Write out exactly the lines from the one holding "Click the Give feedback icon" to the last line of the entries, both ends included and nothing else, without the pictures.

******

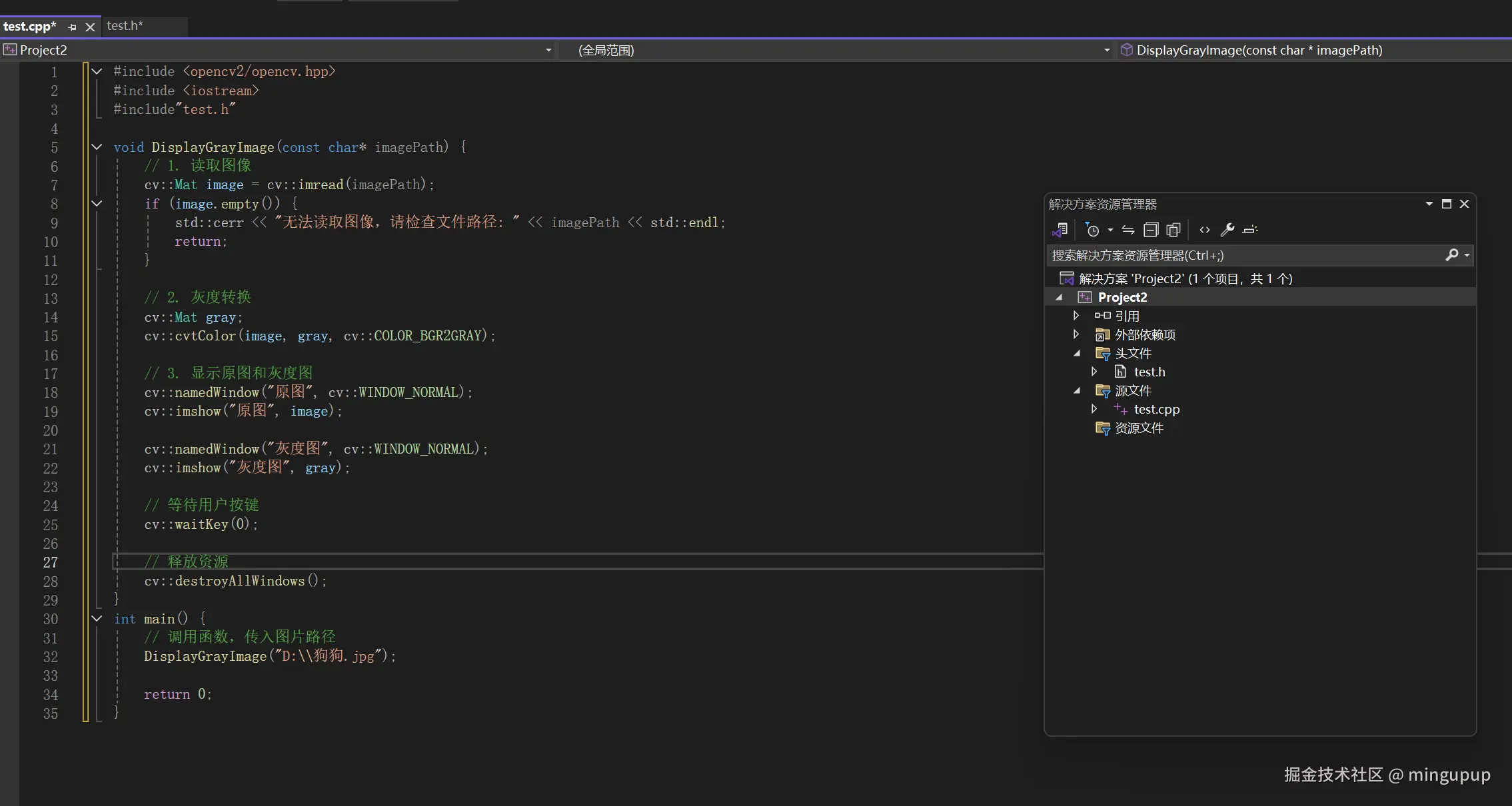Open Properties with the wrench icon
1512x806 pixels.
coord(1227,230)
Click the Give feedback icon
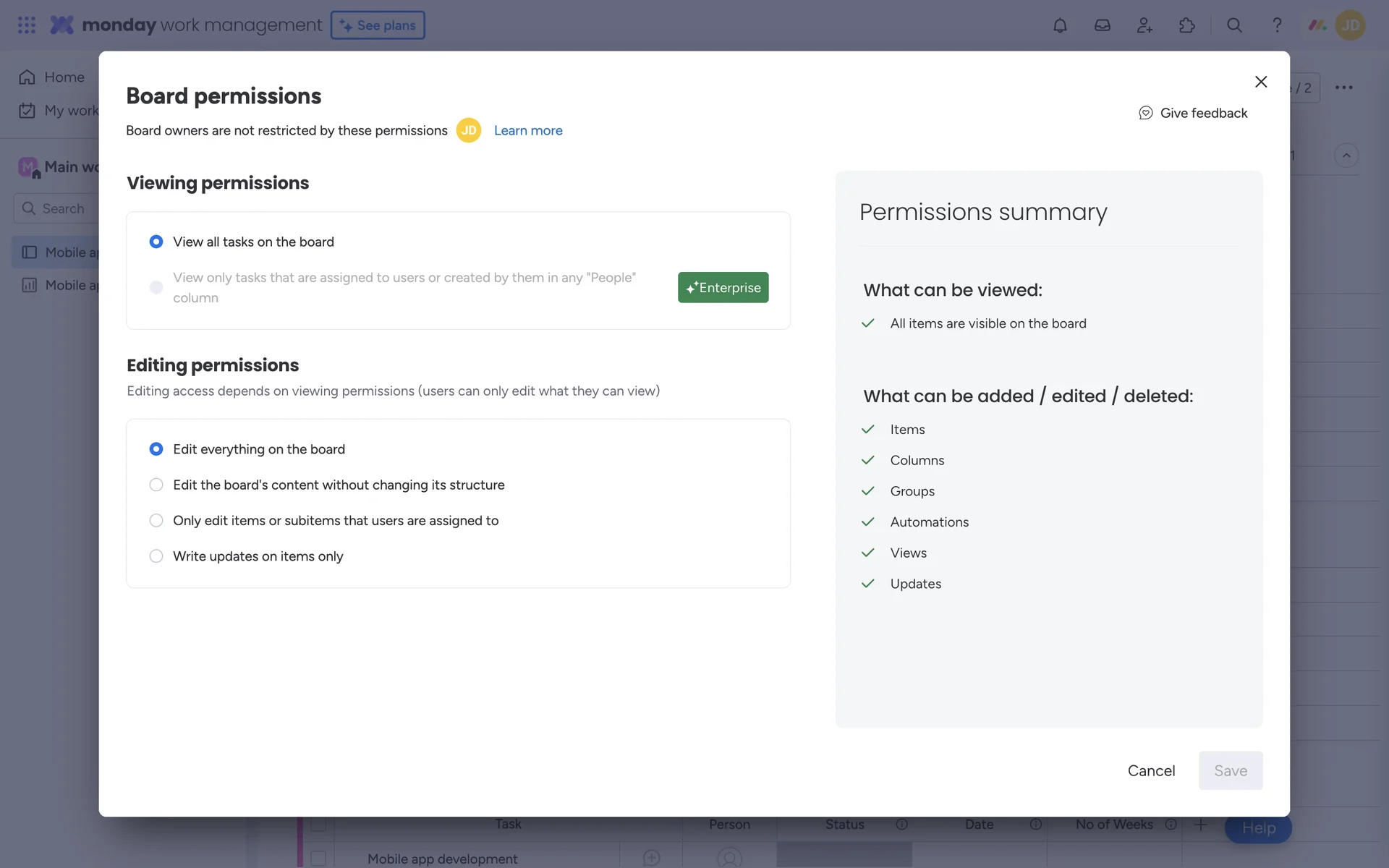This screenshot has height=868, width=1389. [1146, 113]
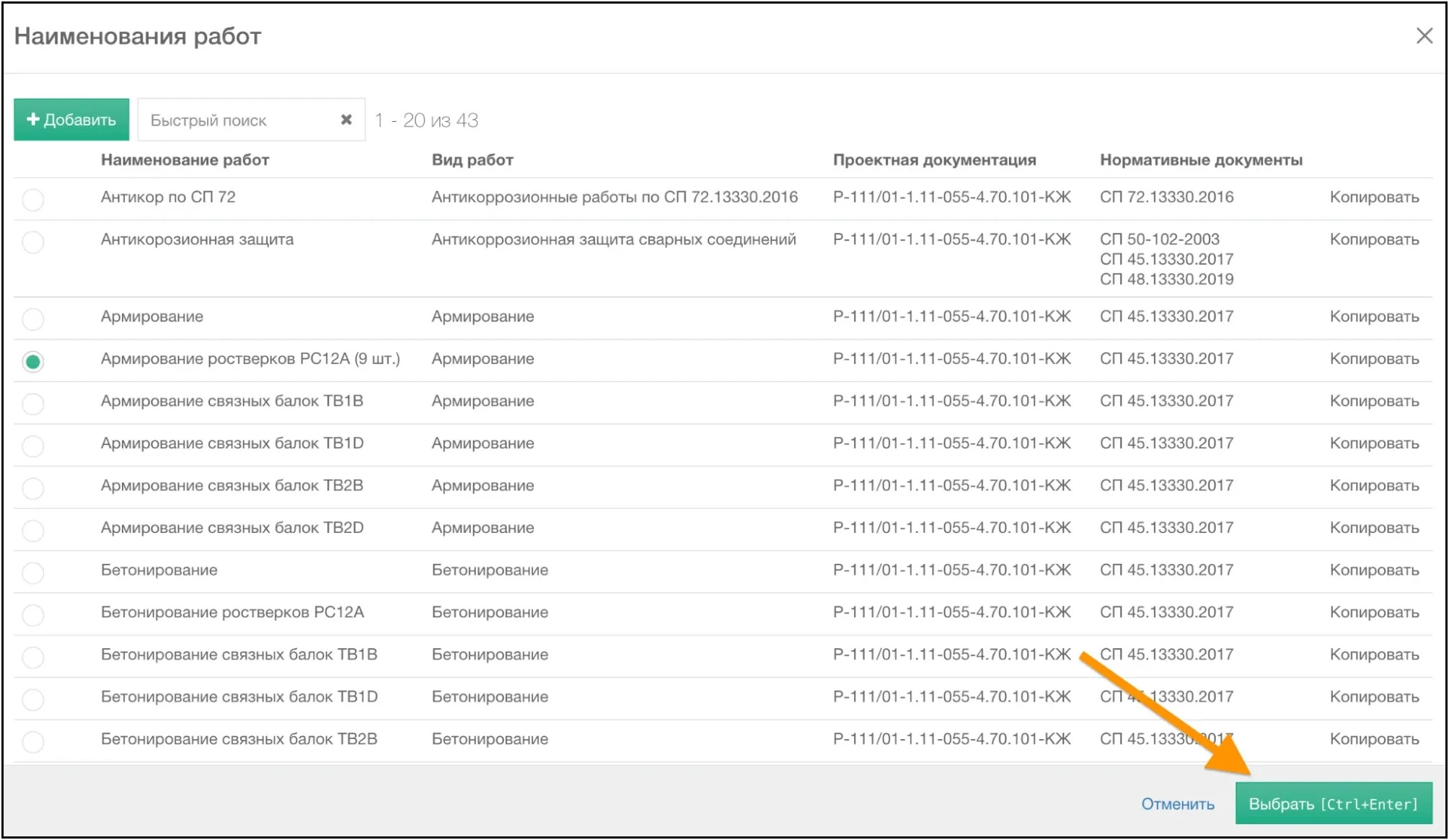The width and height of the screenshot is (1449, 840).
Task: Click the Вид работ column header
Action: [472, 160]
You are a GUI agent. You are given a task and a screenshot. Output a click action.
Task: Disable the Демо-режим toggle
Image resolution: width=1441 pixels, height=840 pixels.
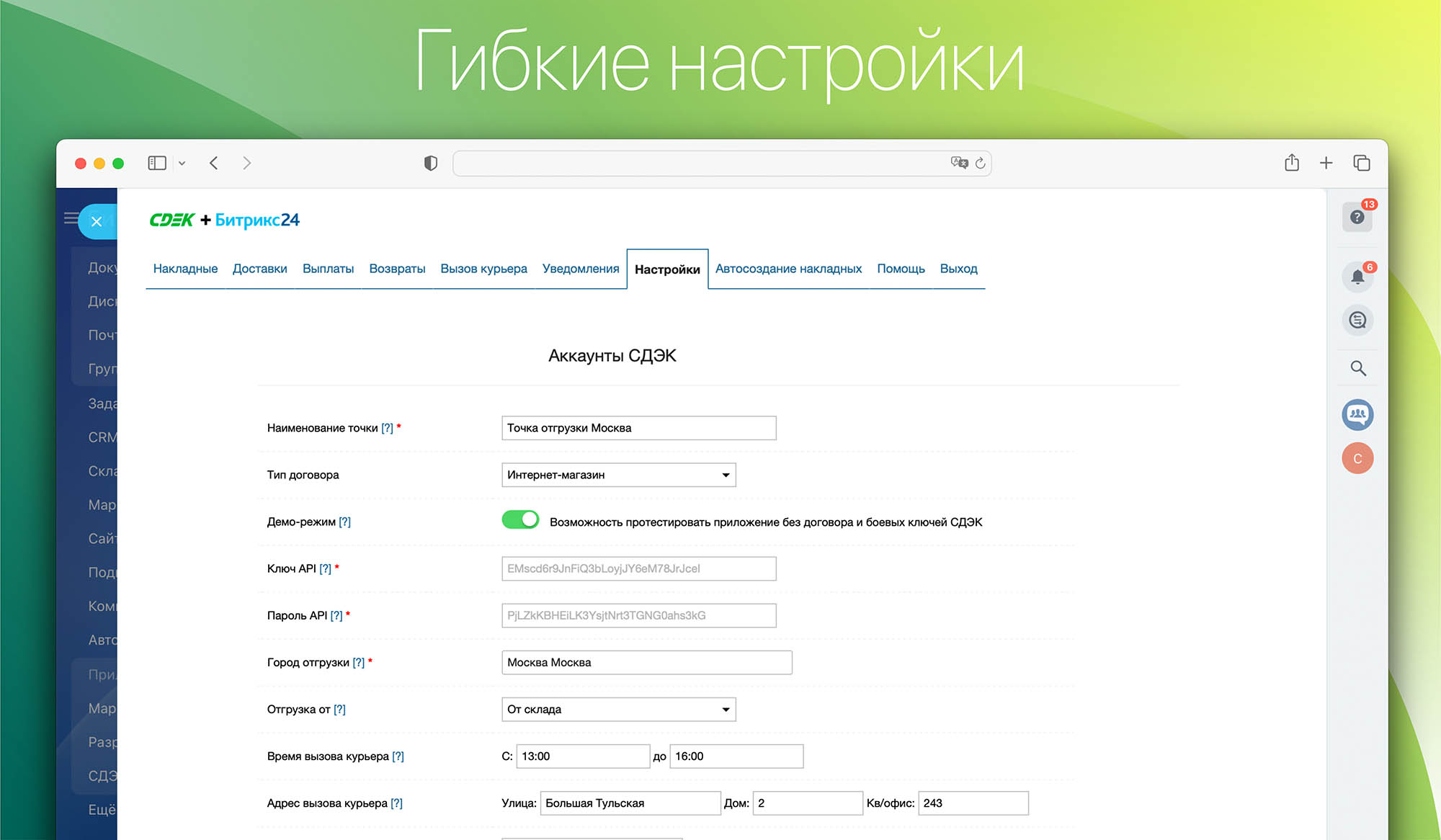[x=520, y=520]
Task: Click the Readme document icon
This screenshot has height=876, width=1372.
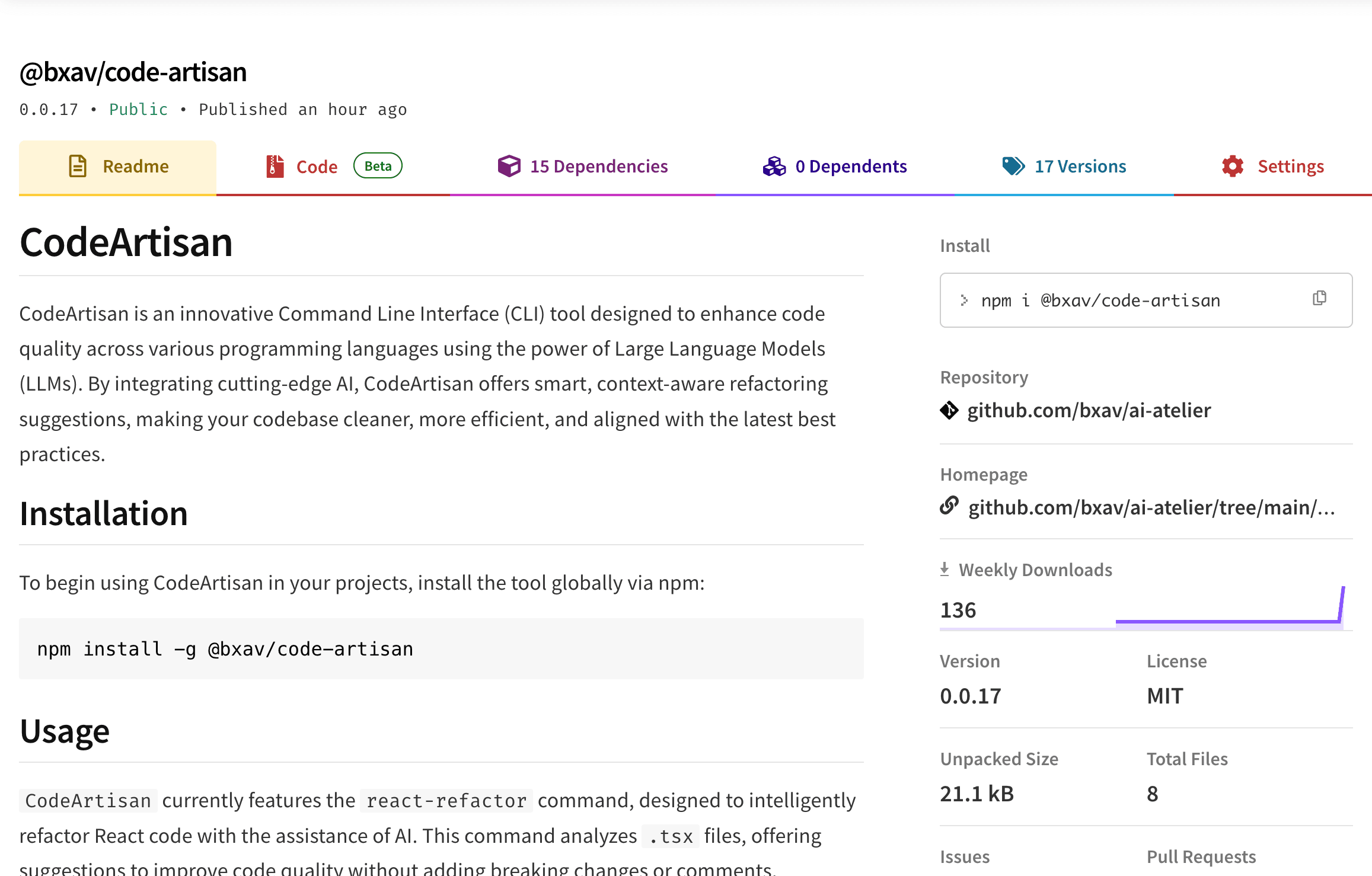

******

Answer section:
Click the Give feedback icon
This screenshot has height=868, width=1389. [1146, 113]
The width and height of the screenshot is (1449, 840).
Task: Click the Вид работ column header
Action: [472, 160]
You are a GUI agent. You are given a task and a screenshot. Output a click action.
Task: Disable the Демо-режим toggle
Image resolution: width=1441 pixels, height=840 pixels.
[x=520, y=520]
Task: Click the Readme document icon
This screenshot has height=876, width=1372.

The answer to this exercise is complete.